Marc Bloch is a great name among French historians. Born to an Alsatian Jewish family in 1886, captured and tortured by the Nazis, he died in 1944. Despite his Jewish origins, he felt himself to be a Frenchman first and foremost. He is in some ways the antithesis of what we see today: refusal of nationhood, rejection of ancient European cultures, multi-cultural indoctrination, capitulation to violent forces such as Islam and its corollary, terrorism. Marc Bloch is of another time, almost another dimension. He is closer in spirit to the men who died on the beaches of Normandy than he is to the community of writers and historians, who too often revise the truth to suit an ulterior purpose.

Recently the Figaro Littéraire published a homage to Marc Bloch and suggested his remains be moved to the Panthéon in Paris. I'm taking the text of the article as it appeared in Vox Galliae.

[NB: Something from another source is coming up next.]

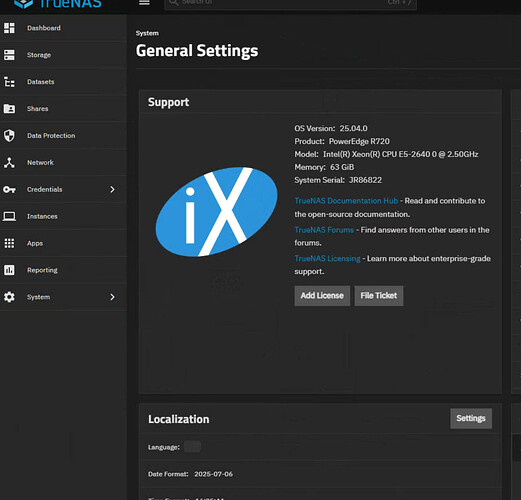
Task: Visit the TrueNAS Forums link
Action: [x=324, y=230]
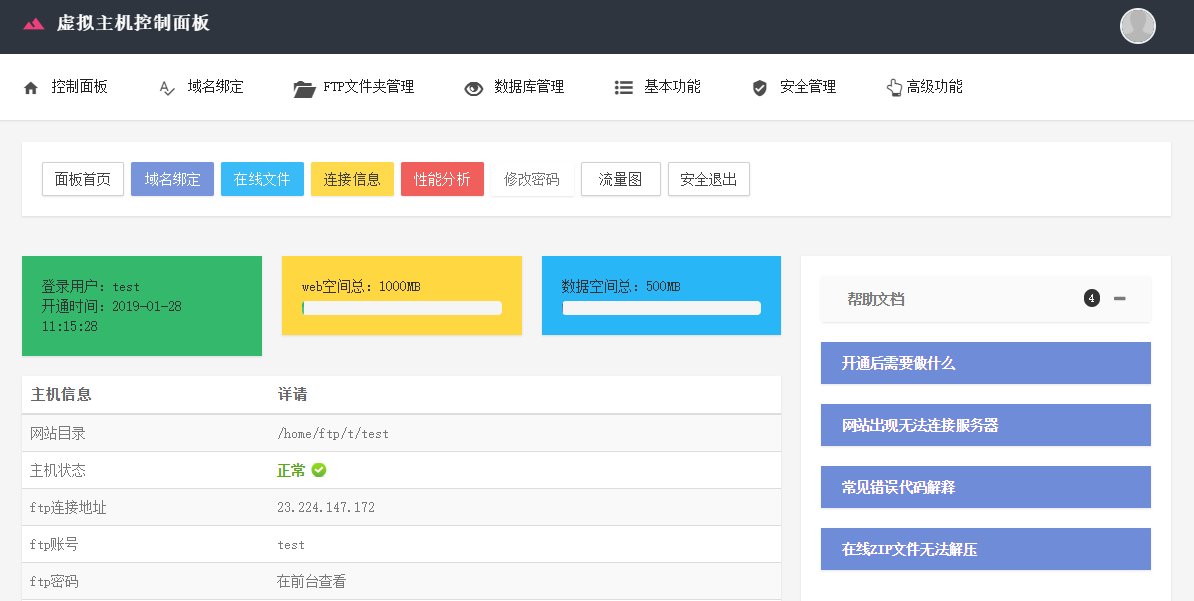Click the hand icon next to 高级功能
Viewport: 1194px width, 601px height.
(895, 87)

The memory of the great historian and great resistance fighter that was Marc Bloch (1886-1944) continues today to affect our thinking and our love for France. Through his teaching, his writings, through the renewal of history and the world-wide influence he gave to this discipline, through his heroic actions and death, this man who is still today a model of the citizen, the soldier, the intellectual and the hero merits a special recognition from France and a choice place in the Panthéon of our national glories.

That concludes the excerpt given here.